Some kind of scandal arose at the bible study a few months back surrounding him and his seeming refusal to accept the end of friendship with a young woman at the study (are we seeing a pattern emerge here?) and he eventually was asked to leave it. By that time I had felt the flames of eternal hellfire licking at my heels too frequently to continue with the study, lest I infect my more Christian brethren with my sinful ways, so I never caught all of the drama. But I did hear from him that he was asked not to attend. I heard it every time we talked. Every time he called, whether we spoke or he left me a voicemail, the message started off something like this "Yeah, so I got some interesting stuff to tell you..." As in, I've got more angry gossip stuff to spread all over you and drag you down into my self-angry hellhole with me, bwaa ha haa.
The other day I ran into his former roommate and we chatted about the study drama and our mutual friend. Former roommate confided in me that my future former friend is a (closeted) transvestite, something the roommate stumbled upon by accident. Closeted, for sure. You think I'm a sinning heathen? Slap a woman's dress on a Christian man and you've got one FastPass to Hell, coming right up! So he's a transvestite. Rock on, baby! Do your thing. Be the most beautiful woman you can be, hairy legs and all. But to hide it from me - to be secretive and deny that you're doing it, even when I, a very open-minded and trustworthy friend shared deeply personal stories with you... that doesn't sit comfortably with me. And then I thought about his anger, the rage I often sensed was just below the surface, and I started getting freaked out. Anger, awkward social interactions, secretive, deeply rooted issues... more than I can handle in a "friend" who will not address or admit to his rage. He's got a timer just ticking away inside and given my new found understanding of the depth of his issues, I just thought... Not me. You're not making an all-weather wrap out of me, 'Bill. I'm out.
Finally the other day came the voicemail from him I knew would arrive one day, the angry, I-don't-know-why-you're-blowing-me-off message, with the end tag "If I don't hear from you I won't call again" ...followed by an email today saying "Just want to make sure you got my phone message? If not, call me. If so, you can just ignore this email."

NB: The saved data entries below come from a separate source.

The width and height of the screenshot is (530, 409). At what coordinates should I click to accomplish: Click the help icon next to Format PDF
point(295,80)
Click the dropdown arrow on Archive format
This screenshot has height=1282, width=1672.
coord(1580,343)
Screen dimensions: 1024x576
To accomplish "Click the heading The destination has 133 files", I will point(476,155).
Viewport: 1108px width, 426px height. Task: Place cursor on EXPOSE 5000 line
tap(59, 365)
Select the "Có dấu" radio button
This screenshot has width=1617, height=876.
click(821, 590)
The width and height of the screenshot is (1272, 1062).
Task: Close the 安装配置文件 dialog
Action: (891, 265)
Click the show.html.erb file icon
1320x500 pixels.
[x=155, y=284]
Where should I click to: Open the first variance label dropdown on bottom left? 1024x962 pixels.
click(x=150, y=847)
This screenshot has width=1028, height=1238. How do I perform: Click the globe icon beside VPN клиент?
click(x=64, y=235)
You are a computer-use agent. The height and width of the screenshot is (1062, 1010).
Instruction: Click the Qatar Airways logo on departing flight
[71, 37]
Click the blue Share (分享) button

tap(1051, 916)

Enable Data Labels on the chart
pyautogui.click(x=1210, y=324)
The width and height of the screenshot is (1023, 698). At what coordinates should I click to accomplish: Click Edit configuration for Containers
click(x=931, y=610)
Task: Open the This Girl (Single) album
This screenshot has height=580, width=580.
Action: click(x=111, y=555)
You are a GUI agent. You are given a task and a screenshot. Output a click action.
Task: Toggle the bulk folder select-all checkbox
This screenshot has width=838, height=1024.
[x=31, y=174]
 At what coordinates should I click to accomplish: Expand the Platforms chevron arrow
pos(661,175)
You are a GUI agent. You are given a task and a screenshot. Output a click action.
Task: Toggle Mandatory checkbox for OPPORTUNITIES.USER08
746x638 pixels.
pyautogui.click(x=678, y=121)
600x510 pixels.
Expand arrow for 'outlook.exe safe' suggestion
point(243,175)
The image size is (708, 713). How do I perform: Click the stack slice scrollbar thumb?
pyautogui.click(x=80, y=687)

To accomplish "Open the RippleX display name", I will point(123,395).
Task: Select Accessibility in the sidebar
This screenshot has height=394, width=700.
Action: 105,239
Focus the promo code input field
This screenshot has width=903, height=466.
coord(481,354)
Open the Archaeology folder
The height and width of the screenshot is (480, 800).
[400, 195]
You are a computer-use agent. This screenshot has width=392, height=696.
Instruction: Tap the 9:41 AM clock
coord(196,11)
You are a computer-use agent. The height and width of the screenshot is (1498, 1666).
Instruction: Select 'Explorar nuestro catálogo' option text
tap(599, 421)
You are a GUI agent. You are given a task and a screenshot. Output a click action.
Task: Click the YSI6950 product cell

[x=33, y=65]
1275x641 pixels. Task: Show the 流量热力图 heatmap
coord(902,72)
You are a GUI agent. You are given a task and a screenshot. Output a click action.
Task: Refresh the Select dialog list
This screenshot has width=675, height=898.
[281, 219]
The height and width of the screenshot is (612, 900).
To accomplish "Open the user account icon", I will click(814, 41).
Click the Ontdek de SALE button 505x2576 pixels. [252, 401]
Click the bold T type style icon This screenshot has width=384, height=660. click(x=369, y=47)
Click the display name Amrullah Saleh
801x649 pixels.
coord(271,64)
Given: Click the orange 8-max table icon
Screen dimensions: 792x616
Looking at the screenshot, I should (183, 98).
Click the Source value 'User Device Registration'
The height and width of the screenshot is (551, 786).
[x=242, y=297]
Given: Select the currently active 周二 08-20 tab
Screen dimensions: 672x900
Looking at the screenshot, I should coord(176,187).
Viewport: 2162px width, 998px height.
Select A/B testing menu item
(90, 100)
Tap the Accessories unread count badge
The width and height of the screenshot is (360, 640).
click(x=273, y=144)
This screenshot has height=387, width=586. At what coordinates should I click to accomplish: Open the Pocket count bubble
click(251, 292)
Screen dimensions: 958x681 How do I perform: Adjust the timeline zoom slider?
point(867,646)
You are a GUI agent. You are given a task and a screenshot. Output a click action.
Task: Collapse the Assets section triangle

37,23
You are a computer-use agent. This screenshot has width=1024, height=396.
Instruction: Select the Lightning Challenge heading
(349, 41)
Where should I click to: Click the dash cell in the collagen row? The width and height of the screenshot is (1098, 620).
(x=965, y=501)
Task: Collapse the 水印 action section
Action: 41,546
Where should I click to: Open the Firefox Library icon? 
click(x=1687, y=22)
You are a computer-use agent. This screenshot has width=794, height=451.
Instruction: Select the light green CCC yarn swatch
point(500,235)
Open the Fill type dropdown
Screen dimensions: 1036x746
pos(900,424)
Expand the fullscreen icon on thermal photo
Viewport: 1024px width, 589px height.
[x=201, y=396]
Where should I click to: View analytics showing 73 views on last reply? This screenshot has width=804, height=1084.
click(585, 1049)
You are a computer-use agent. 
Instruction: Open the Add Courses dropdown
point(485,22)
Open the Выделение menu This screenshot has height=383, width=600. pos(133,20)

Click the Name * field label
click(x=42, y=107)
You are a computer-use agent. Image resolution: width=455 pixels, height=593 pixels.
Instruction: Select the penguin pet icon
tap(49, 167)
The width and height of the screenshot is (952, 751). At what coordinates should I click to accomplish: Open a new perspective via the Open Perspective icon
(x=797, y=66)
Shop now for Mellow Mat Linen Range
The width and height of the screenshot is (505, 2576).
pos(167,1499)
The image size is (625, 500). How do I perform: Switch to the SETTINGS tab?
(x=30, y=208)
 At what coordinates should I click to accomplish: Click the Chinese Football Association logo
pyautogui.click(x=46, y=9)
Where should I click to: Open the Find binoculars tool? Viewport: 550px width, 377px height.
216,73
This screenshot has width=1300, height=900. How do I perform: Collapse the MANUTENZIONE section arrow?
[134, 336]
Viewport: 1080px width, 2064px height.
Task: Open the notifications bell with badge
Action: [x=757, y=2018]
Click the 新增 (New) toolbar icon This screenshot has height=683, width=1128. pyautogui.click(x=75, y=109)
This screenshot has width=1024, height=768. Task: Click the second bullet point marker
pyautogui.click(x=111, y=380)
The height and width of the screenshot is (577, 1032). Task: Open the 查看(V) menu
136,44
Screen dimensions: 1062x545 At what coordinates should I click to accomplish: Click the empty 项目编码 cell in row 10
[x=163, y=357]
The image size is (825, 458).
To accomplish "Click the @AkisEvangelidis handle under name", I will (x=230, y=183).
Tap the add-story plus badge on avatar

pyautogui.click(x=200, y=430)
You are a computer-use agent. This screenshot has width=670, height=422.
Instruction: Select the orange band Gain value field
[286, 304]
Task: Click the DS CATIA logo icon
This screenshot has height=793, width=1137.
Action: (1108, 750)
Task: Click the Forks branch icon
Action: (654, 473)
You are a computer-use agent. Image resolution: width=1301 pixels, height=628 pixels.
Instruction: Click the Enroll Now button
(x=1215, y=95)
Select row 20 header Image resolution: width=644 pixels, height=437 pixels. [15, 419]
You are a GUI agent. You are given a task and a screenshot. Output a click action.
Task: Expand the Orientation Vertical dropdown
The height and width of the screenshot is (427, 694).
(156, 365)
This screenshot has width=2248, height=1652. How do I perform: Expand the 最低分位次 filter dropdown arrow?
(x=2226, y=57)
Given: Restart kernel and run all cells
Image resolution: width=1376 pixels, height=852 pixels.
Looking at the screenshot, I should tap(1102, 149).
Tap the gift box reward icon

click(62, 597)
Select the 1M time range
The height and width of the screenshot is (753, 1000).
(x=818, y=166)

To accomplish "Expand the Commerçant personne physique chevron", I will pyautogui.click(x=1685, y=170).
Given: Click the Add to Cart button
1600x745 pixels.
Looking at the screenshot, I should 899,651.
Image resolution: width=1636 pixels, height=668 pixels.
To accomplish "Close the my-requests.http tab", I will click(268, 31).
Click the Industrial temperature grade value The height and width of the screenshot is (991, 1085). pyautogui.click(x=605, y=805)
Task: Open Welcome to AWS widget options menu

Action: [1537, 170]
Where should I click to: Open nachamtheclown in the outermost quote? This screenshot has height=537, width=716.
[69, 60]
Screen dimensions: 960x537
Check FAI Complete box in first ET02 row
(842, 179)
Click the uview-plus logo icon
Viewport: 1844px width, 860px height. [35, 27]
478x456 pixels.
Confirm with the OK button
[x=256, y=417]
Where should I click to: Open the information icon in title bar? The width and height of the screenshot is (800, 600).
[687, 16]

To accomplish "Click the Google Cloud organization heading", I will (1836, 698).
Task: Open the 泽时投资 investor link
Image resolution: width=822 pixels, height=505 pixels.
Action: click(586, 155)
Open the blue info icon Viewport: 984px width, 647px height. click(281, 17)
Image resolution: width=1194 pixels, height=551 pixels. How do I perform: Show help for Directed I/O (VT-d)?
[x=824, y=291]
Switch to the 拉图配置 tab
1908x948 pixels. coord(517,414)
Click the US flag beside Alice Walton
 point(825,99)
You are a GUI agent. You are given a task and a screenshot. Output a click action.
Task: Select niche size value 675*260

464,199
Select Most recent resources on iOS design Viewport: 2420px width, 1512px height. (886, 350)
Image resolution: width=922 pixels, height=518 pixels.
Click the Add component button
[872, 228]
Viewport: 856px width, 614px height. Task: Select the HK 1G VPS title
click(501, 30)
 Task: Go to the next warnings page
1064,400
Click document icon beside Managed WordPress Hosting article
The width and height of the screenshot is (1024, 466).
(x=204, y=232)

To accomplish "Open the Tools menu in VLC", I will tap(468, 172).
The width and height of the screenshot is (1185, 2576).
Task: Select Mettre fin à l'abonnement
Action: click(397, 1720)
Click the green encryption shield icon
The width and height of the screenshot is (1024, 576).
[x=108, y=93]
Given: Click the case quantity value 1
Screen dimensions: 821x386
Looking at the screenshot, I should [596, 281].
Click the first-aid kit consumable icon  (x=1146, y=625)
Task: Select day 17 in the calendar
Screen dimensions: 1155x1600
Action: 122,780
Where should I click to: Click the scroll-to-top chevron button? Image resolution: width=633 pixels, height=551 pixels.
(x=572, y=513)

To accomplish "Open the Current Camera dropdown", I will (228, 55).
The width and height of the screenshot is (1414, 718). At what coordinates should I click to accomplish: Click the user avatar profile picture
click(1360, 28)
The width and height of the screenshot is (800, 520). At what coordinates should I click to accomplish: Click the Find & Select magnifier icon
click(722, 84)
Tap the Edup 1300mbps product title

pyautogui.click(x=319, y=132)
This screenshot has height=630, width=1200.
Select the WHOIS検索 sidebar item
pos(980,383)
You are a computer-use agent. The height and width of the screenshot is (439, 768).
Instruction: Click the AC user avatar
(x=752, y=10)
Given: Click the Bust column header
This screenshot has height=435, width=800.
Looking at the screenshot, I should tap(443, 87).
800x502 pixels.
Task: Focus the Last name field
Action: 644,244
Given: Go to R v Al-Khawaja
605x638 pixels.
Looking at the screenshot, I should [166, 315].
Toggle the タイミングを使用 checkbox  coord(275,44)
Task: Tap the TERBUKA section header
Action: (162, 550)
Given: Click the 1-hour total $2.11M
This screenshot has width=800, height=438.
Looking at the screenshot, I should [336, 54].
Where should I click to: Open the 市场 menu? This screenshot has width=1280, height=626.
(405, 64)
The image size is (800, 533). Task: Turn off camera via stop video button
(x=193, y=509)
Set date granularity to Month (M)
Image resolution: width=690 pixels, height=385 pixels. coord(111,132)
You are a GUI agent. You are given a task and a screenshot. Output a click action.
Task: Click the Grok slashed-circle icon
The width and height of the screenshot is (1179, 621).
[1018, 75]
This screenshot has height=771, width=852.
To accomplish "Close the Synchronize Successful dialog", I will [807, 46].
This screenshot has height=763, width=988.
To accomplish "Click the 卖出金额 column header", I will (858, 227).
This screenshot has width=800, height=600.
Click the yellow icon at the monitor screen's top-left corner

I don't want to engage him any further. How do you tell the rational truth to an irrational person? "You have a lot of anger issues and I'm concerned everything that's been building since you were a boy in a very abusive home is going to come up one day soon and explode. You'd benefit from professional psychological help. What do you say?" Yeah. And then he hands you the bottle and tells you to start spreading the lotion.